The order becomes effective upon its publication in the DC Register, which might come tomorrow (the Register comes out on Fridays). My reading is that as soon as it takes effect, the size limit will rise from 100% to 120% of historical usage. It will rise again, to 140%, on January 1, and then 160%, 180%, 200% over the following years. A few points:
- There’s an opportunity to pause the increases if adverse effects are found for the power distribution system. The order directs the working group that generated this rule change to monitor for such effects. I doubt this will amount to much since Maryland has been at 200% for about a decade without apparent problems.
- As Kyle has pointed out, “historical usage” is not defined in the rules. This gives Pepco discretion in defining it, and in principle gives customers discretion in challenging Pepco’s definition. But Pepco has long had that discretion, and I think sometimes has used it in favor of customers who are, say, planning on buying an EV. Presumably Pepco will, for a baseline, continue equating each kW of nameplate inverter capacity (not panel capacity) to 1200 kWh/year of production, and define historical production based on bills over the last 12 or 24 months. We should watch what Pepco does.

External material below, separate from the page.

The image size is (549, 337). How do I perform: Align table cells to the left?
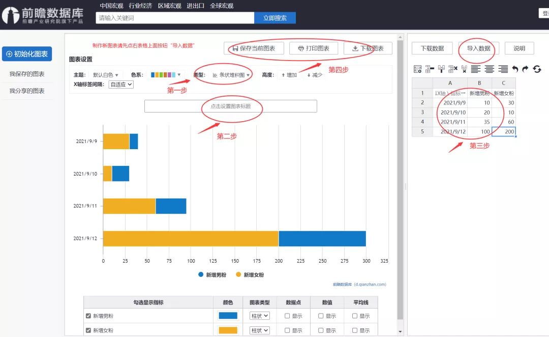point(475,69)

- The rule change also stipulates that customers who generate a surplus on an annual basis will get a payout at the end of the year for the excess, at the wholesale/”generation” price per kWh.
As I’ve written before, this change originated in a fight I picked with Pepco a couple of years ago. After almost 30 years of doing policy-relevant research and writing in my day job, without clear policy impacts, I’ve helped change policy in my spare time, which is nice.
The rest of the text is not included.